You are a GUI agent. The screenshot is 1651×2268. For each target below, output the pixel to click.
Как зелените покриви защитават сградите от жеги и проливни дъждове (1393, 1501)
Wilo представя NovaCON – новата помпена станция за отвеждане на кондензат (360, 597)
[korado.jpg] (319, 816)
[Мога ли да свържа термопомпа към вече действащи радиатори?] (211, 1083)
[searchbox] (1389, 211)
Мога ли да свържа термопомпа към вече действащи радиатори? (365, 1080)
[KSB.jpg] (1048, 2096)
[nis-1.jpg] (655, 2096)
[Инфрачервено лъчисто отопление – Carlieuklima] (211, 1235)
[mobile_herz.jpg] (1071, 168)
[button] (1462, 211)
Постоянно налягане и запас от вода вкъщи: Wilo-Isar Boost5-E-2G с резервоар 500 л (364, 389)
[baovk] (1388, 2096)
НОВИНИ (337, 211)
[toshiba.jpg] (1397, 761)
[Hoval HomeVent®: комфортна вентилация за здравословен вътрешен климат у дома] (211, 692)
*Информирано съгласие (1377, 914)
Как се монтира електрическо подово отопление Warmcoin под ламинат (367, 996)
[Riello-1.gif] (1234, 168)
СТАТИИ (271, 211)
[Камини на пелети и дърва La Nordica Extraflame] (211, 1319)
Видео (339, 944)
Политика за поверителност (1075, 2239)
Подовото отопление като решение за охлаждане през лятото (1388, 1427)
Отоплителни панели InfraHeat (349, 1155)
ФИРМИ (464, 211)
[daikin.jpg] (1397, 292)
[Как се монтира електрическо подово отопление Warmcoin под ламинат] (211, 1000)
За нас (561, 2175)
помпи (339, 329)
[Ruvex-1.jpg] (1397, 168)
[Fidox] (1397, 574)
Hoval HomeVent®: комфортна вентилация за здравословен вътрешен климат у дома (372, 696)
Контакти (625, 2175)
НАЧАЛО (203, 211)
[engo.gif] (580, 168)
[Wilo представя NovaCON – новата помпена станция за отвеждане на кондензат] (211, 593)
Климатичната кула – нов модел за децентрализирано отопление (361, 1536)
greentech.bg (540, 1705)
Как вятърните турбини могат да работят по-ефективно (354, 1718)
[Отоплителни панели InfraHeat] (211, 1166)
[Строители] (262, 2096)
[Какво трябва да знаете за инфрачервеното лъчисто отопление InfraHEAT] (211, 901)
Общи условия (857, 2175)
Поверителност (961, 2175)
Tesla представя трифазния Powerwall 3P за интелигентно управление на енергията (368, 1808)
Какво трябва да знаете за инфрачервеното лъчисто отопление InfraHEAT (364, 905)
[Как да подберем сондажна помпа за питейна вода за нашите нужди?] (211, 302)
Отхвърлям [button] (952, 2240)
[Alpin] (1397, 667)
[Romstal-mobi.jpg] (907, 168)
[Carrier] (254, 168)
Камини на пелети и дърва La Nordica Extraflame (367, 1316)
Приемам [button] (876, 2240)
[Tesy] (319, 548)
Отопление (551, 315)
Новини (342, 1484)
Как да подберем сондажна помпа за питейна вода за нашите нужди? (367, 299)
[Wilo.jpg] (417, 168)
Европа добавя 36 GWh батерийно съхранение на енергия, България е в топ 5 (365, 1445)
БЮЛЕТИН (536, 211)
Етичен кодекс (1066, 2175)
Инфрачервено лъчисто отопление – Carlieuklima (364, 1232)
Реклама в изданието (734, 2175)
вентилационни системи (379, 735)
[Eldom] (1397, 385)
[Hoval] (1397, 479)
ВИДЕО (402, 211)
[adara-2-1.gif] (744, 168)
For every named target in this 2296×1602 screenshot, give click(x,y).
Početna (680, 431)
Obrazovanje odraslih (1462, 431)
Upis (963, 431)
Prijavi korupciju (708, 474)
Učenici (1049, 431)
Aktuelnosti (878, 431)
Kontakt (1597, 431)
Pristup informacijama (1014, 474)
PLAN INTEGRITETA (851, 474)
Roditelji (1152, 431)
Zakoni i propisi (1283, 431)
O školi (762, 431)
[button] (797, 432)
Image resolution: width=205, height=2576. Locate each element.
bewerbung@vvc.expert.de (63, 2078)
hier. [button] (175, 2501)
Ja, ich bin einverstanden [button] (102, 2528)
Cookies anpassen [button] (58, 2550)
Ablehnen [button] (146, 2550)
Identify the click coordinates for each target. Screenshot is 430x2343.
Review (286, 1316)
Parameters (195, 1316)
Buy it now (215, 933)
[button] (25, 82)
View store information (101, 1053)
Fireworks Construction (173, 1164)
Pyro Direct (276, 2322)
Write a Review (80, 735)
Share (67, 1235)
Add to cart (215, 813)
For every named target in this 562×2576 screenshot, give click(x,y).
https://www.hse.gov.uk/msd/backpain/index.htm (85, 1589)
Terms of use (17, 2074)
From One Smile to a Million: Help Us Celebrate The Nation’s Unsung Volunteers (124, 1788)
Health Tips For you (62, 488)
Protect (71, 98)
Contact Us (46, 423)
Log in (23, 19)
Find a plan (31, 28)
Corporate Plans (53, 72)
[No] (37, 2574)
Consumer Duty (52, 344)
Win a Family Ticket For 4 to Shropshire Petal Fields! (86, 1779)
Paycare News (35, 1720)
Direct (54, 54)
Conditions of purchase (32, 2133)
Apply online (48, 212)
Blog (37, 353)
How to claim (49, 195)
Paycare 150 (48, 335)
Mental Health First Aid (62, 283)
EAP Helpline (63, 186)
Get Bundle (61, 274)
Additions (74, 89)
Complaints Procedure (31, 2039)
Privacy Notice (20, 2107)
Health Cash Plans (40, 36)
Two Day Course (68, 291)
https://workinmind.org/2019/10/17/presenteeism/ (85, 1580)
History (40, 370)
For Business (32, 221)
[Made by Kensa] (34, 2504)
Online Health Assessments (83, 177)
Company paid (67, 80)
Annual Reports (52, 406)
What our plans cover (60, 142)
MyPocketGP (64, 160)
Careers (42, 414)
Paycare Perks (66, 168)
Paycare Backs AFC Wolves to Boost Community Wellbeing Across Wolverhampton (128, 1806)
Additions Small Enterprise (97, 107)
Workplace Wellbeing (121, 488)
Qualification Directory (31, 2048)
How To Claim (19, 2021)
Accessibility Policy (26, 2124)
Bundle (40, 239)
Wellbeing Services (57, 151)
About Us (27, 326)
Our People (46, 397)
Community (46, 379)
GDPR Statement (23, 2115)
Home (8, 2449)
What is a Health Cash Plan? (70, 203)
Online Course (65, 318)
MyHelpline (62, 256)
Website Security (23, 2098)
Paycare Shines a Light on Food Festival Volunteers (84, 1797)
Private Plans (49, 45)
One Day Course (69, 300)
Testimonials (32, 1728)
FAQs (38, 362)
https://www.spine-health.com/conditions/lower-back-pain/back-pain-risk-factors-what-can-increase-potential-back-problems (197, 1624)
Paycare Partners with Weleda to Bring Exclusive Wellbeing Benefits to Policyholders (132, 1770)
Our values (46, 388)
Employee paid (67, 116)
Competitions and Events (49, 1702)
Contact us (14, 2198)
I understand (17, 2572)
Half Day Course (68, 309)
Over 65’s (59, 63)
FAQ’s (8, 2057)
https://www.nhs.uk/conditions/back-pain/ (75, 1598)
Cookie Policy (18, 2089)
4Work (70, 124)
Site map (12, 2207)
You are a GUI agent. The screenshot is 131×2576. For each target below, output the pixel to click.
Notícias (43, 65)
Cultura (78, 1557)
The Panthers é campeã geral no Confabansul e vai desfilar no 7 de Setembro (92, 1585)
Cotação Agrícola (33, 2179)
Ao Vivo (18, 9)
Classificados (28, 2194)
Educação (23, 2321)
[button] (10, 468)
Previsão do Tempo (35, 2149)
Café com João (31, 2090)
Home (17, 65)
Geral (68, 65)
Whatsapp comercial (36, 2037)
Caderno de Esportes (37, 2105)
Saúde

:::

> ACTIVITY: Which lines run from the one holding "Log in (23, 19)" through the one holding "Apply online (48, 212)" in the records above? Repeat them exactly, both included, and nothing more.

> TASK OUTPUT:
Log in (23, 19)
Find a plan (31, 28)
Corporate Plans (53, 72)
[No] (37, 2574)
Consumer Duty (52, 344)
Win a Family Ticket For 4 to Shropshire Petal Fields! (86, 1779)
Paycare News (35, 1720)
Direct (54, 54)
Conditions of purchase (32, 2133)
Apply online (48, 212)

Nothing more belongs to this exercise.